Mutable BSON and Oracle OSON

AskTom Live is a great source of information from Oracle developer advocates and product managers, but I recently came across a clickbait marketing title ("Not All Binary Protocols Are Created Equal: The Science Behind OSON's 529x Performance Advantage") which compares apples to oranges, and it's an opportunity to explain what BSON is, the binary JSON format used by MongoDB.

TL;DR: If you want to compare with OSON, the Oracle Database datatype for JSON, you should compare the Mutable BSON Document which is the structure that MongoDB uses to access documents, reading and updating individual fields. Raw BSON is closer to protobuf: a compact serialization format for disk or network transfer, with access metadata removed and no blocks or headers.

I've left the following comment to the YouTube video but it seems that it is not publicly visible, so here it is.

Let me explain how Oracle Database and MongoDB handle disk-based data access, and you will understand the different design purposes of OSON and BSON, and why you are not testing the right thing to compare them.

Oracle Database, like many traditional databases, uses the same format on disk (blocks) and in memory (buffers), and must store all transient metadata that helps access it in memory on persistent storage. This applies to table blocks (which contain a table directory, a row directory, and even lock flags, ITLs, that need to be cleaned up later), and the same idea was used for OSON (header, dictionary, sorted field IDs, offset arrays). Think of it as a mini database with its catalog, like the Oracle database has its dictionary and segment headers, which map physical extents and blocks. Then accessing the on-disk OSON structure directly makes sense — it's designed to be used through buffers that match the disk blocks.

But MongoDB with WiredTiger uses a smarter cache where the in-memory structures are optimized for RAM: adding pointers instead of disk offsets, building an Elements Vector for O(1) field access, and adding skiplists to navigate fields, all when data is loaded into the database cache. So there are two formats: the mutable BSON that the database actually works on in memory for query processing and updates, and the on-disk raw BSON that, on purpose, strips any unnecessary metadata and compresses it, to maximize the OS filesystem cache usage, and fits to the major advantage of MongoDB for documents: read/write a document in a single I/O.

The raw BSON is a serialization format for disk and network, not to be accessed partially, because MongoDB has a powerful mutable BSON format in memory with O(1) access through its Elements Vector indexing. The O(n) sequential scan, the "no partial updates" limitation, and the field position penalties you describe — those are properties of the serialization format, not how MongoDB actually processes queries. And by definition, the serialization format is read sequentially, even though BSON can jump between fields. Don't do that except when you need a full document. Use the MongoDB server and drivers to access BSON, and learn how to use it correctly.
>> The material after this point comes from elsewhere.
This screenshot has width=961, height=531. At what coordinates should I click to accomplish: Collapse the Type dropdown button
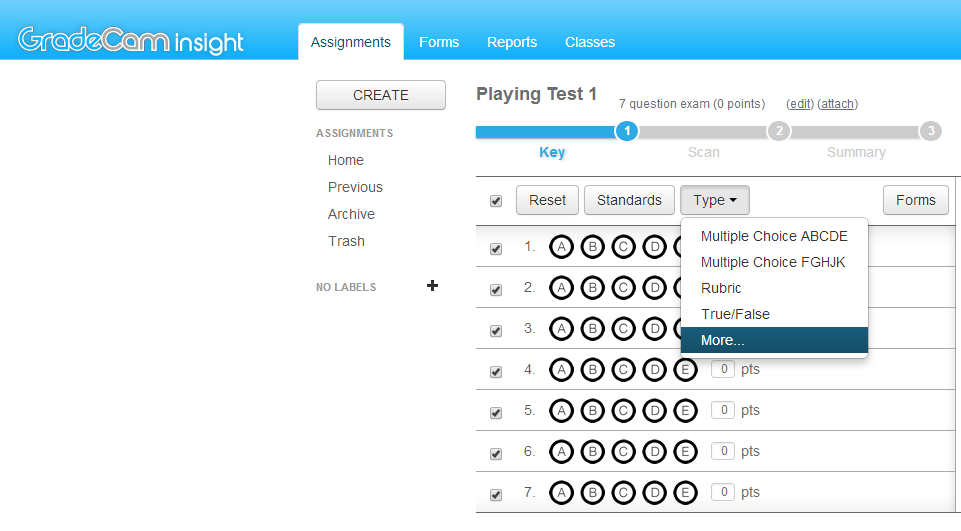pos(714,200)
With this understanding, you can see that the "529x performance" clickbait title comes from a mistake: you used raw BSON to access individual fields, bypassing everything MongoDB does when serving a query. It would be like using BBED to query Oracle Datafiles without going through the instance — no buffer cache, no row directory navigation, no dictionary lookups — and then concluding that Oracle's storage format is slow.

Notably, the original OSON VLDB paper (Liu et al., 2020) by Zhen Hua Liu doesn't make the claims this video does. That paper honestly compares OSON against Oracle's own JSON text storage, not against MongoDB's query processing. It compares encoding sizes with BSON, which is legitimate for a serialization format comparison (though it overlooks that BSON in MongoDB is compressed on disk and over the network). The paper authors understood they were comparing serialization formats and storage approaches within Oracle, not benchmarking MongoDB's actual runtime performance. I believe OSON is the optimal format for Oracle because it was integrated into the existing instance, cache, and securefiles, which were created a long time ago. Conversely, BSON is ideal for MongoDB, as it capitalizes on the document database's purpose and the WiredTiger architecture.